*ASSIGNED TASK*. Exact copy, pictures excluded: print the lines from the one with "Image resolution: width=1520" through the final line of the records.
──────── MATERIAL FOR THE TASK ────────
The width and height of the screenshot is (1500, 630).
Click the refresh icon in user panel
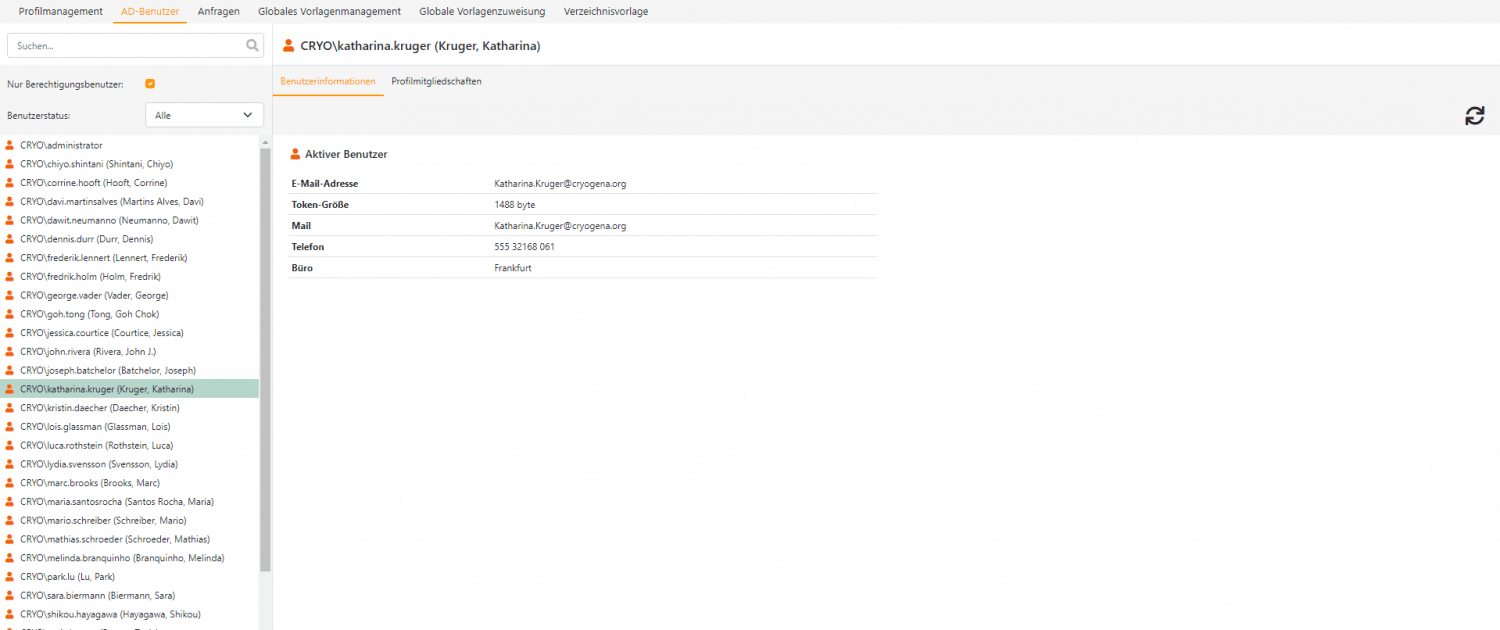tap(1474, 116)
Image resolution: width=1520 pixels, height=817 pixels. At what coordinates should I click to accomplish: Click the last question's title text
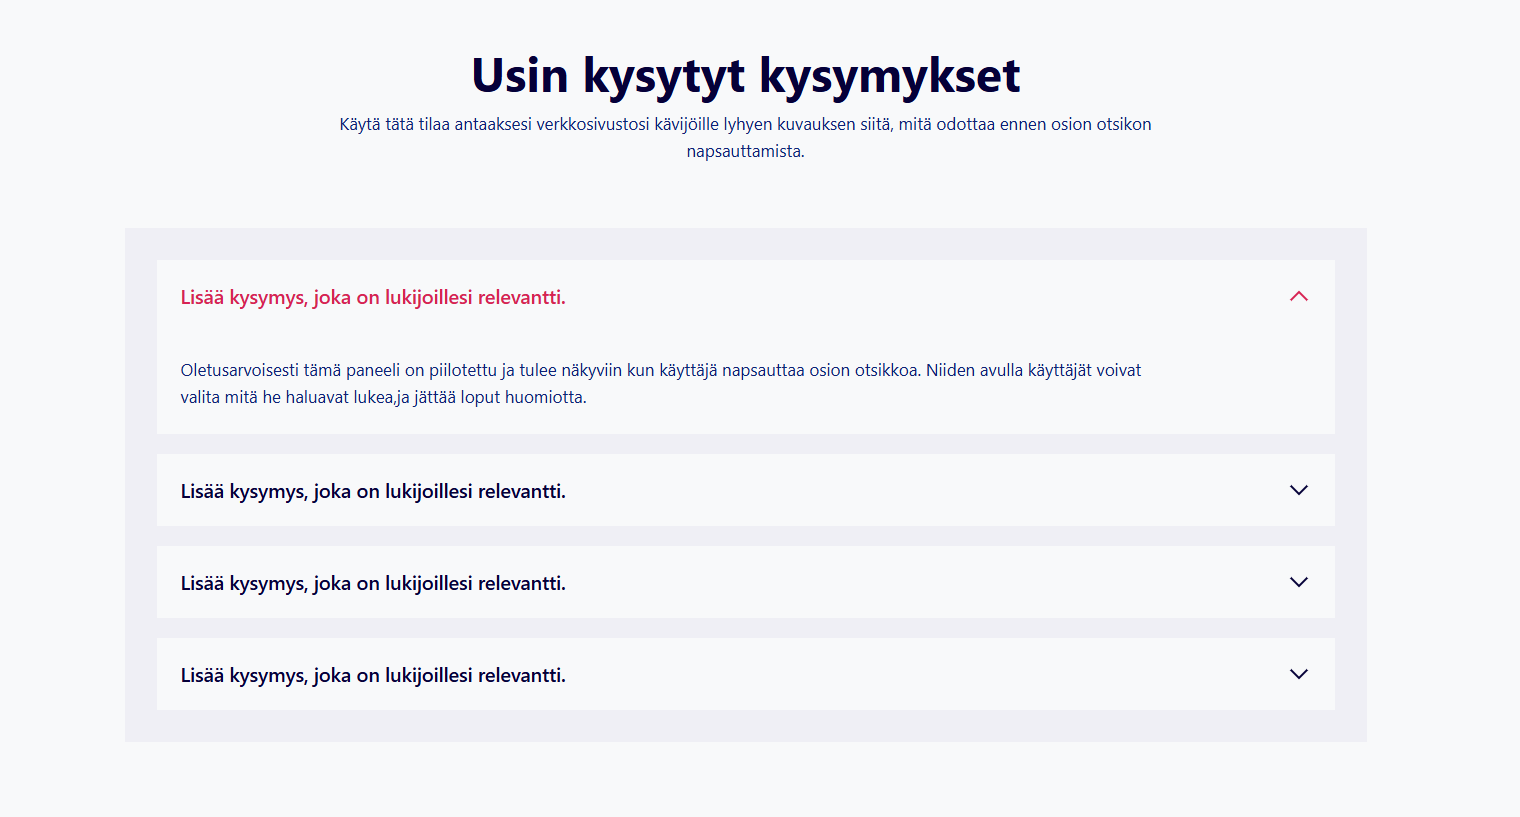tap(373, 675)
────────
*EXERCISE RESPONSE*.
Image resolution: width=1520 pixels, height=817 pixels. At what coordinates should I click to accomplish: Click the last question's title text
tap(373, 675)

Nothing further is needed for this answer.